Kenny G Song Is Mysteriously Everywhere in China

Smooth sax man's 1989 "Going Home" has long signaled time to go home

Kenny G, China,
Kenny G doesn't actually get paid for his song's constant use in China, but he has enough saxophones already
Marc Hogan WRITTEN BY
Marc Hogan

Every new beginning, it has been said, comes from some other beginning's end. And so, though Kenny G's 1989 hit "Going Home" might not exactly be the type of au courant track that, say, St. Vincent would put on a FACT playlist, it has found new life soundtracking closing time throughout China. As The New York Times reports, the adult-contemporary saxophone slow jam — not to be confused with Mr. Kenneth Gorelick's 1988 tune "Home" — has been played throughout China for years to signal that it's time to, well, go home.

A manager of Beijing's Panjiayuan Antiques Market, which plays "Going Home" on a loop in the final hour and a half before shutting its doors, told the Times the store has used Kenny G's track since 2000. The manager couldn't give a reason. She's quoted as asking, "Isn't it just played everywhere?" From subways to airports, from schools to weddings, from gyms to cafés, all throughout the People's Republic this particular recording is a nationally understood way of saying everybody should leave. But nobody, it seems, knows why.

Kenny G told the Times he once heard "Going Home" in Tiananmen Square back in the '90s. He doesn't get paid royalties for his ubiquity in China, but he's refreshingly diplomatic about it. "Do I wish I could get paid for everything? Of course," the Guinness record-holding soprano saxophonist (has anyone introduced the man to Jack White?) is quoted as saying. "But I surrender to the fact that that's the way things go there."

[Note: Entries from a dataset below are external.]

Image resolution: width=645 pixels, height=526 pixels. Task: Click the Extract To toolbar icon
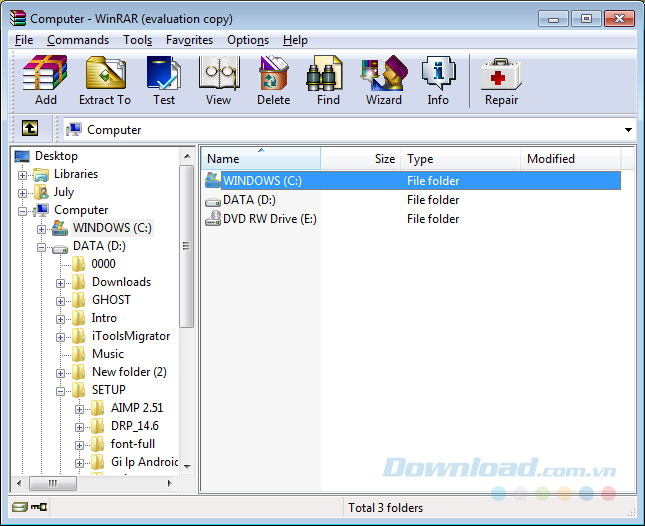(105, 80)
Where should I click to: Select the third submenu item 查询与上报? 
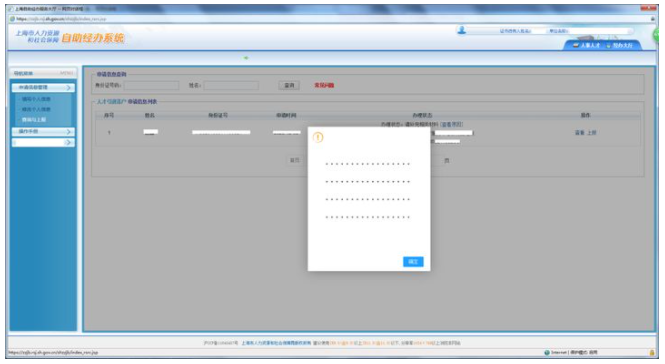34,120
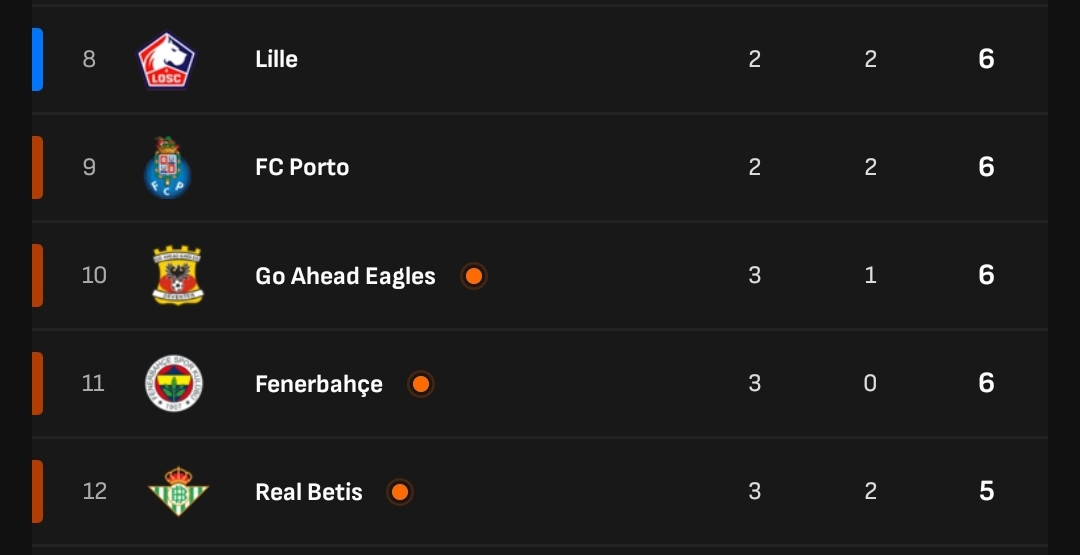Open the Lille team page

[x=276, y=60]
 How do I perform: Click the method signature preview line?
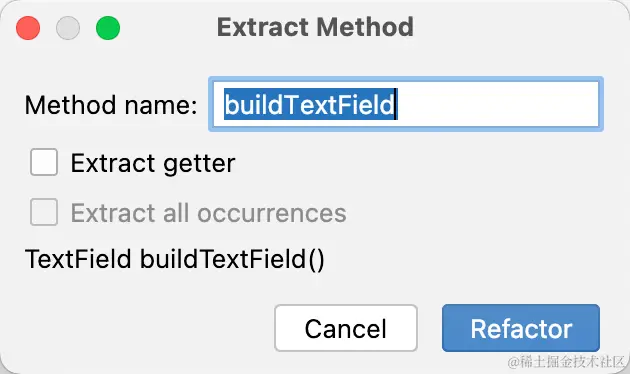175,259
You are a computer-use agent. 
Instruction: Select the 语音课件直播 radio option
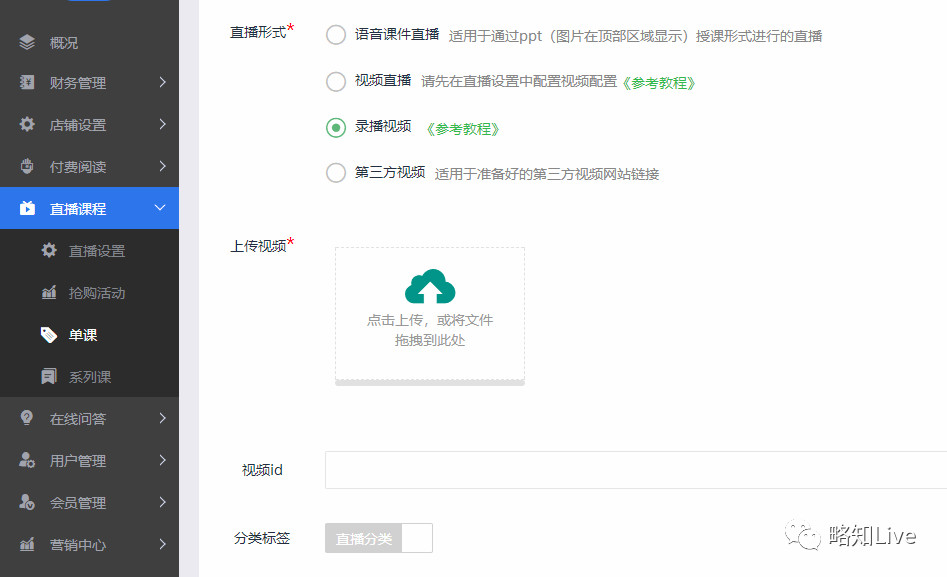pyautogui.click(x=336, y=35)
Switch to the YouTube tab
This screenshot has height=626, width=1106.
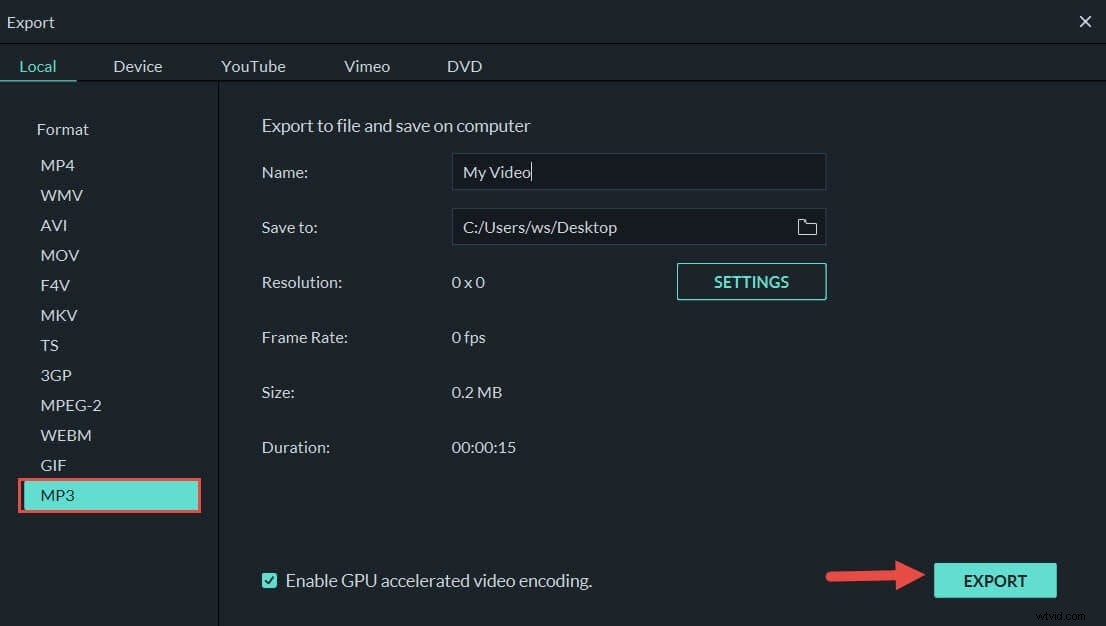point(253,66)
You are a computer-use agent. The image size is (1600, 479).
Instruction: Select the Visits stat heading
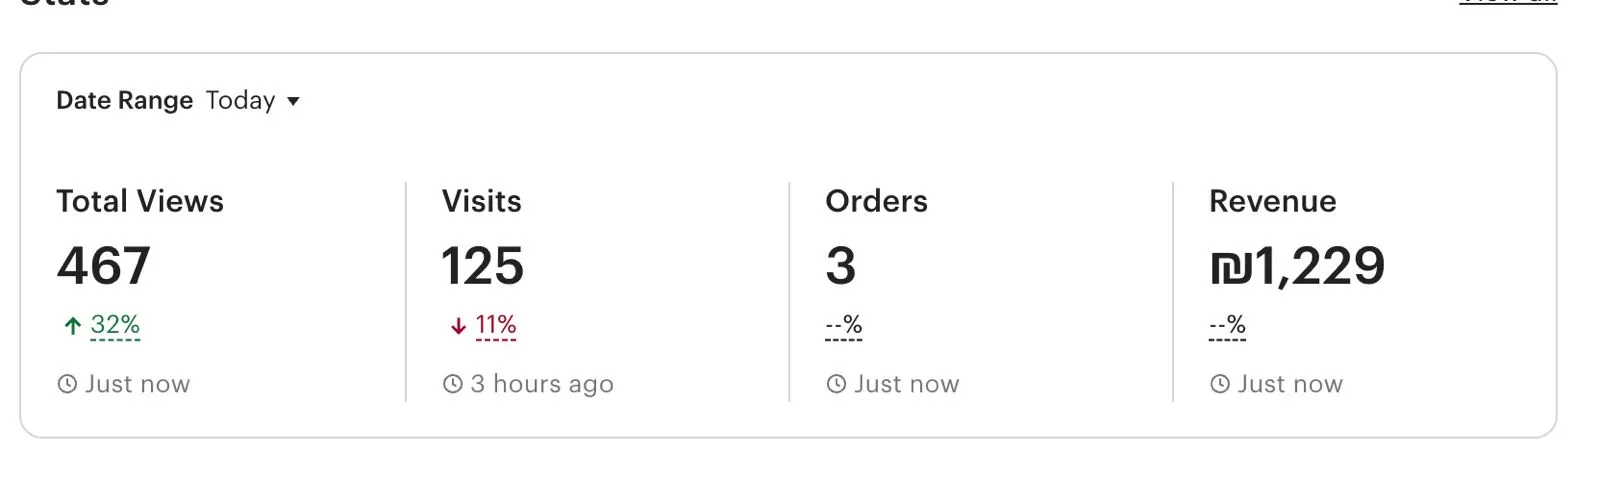coord(482,201)
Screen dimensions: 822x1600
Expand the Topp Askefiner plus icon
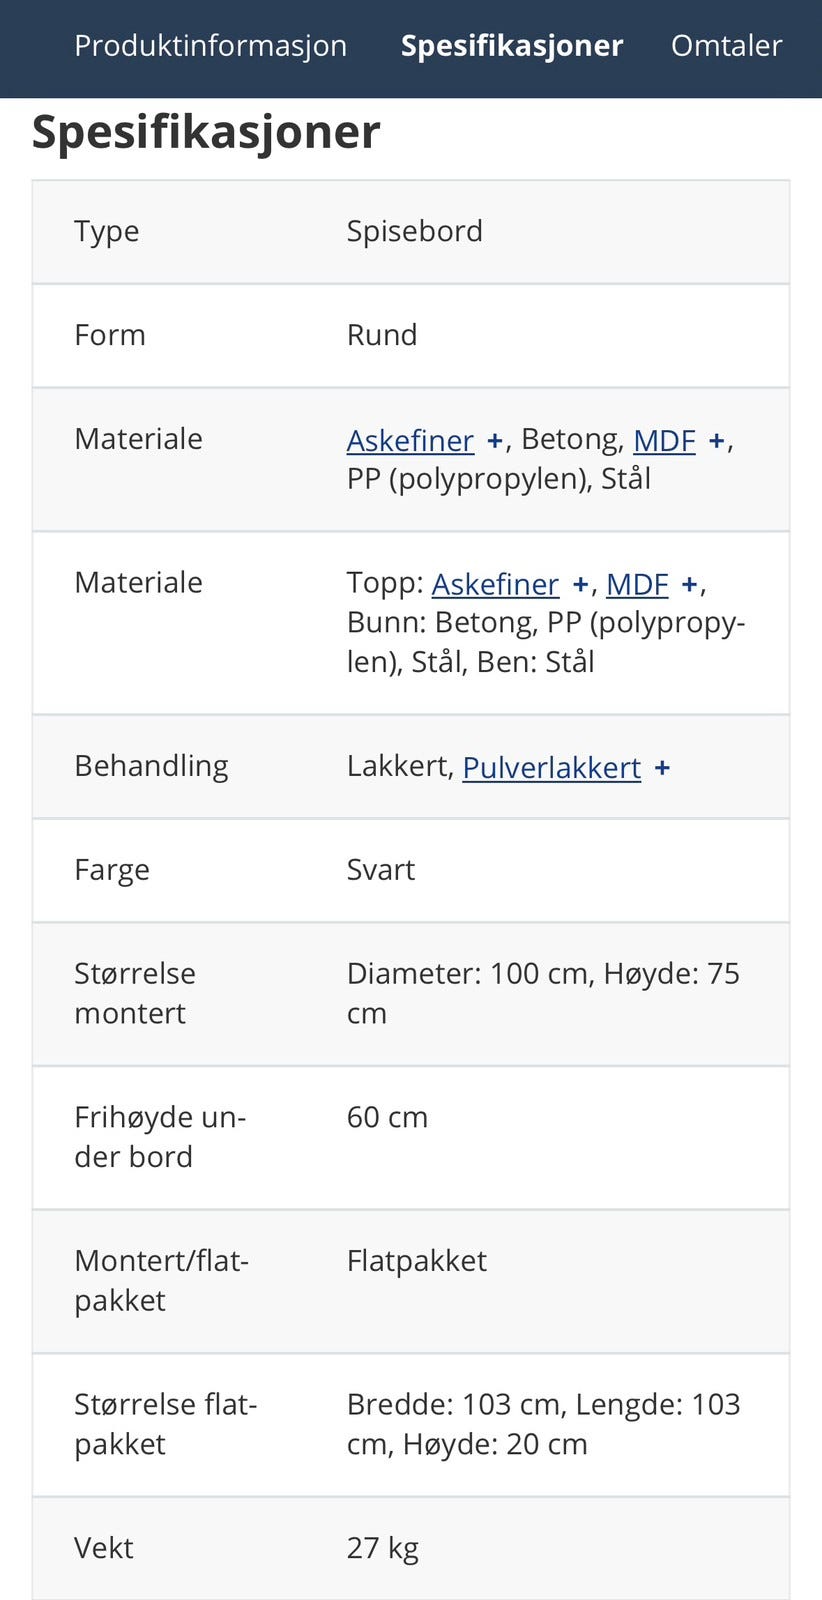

K-G — can we call him K-G? — doesn't understand how his track ended up getting played everywhere in China at quitting time, either, but he said that when he plays there, "I save it for last, because I don't want everyone going home early." One could uncharitably observe that this music would probably empty out plenty of rooms in the United States, too, but it's worth noting: On 1989's 73-minute Kenny G Live, which features a guest vocal from a certain Michael Bolton, "Going Home" is the opening track. Take us home, Kenny.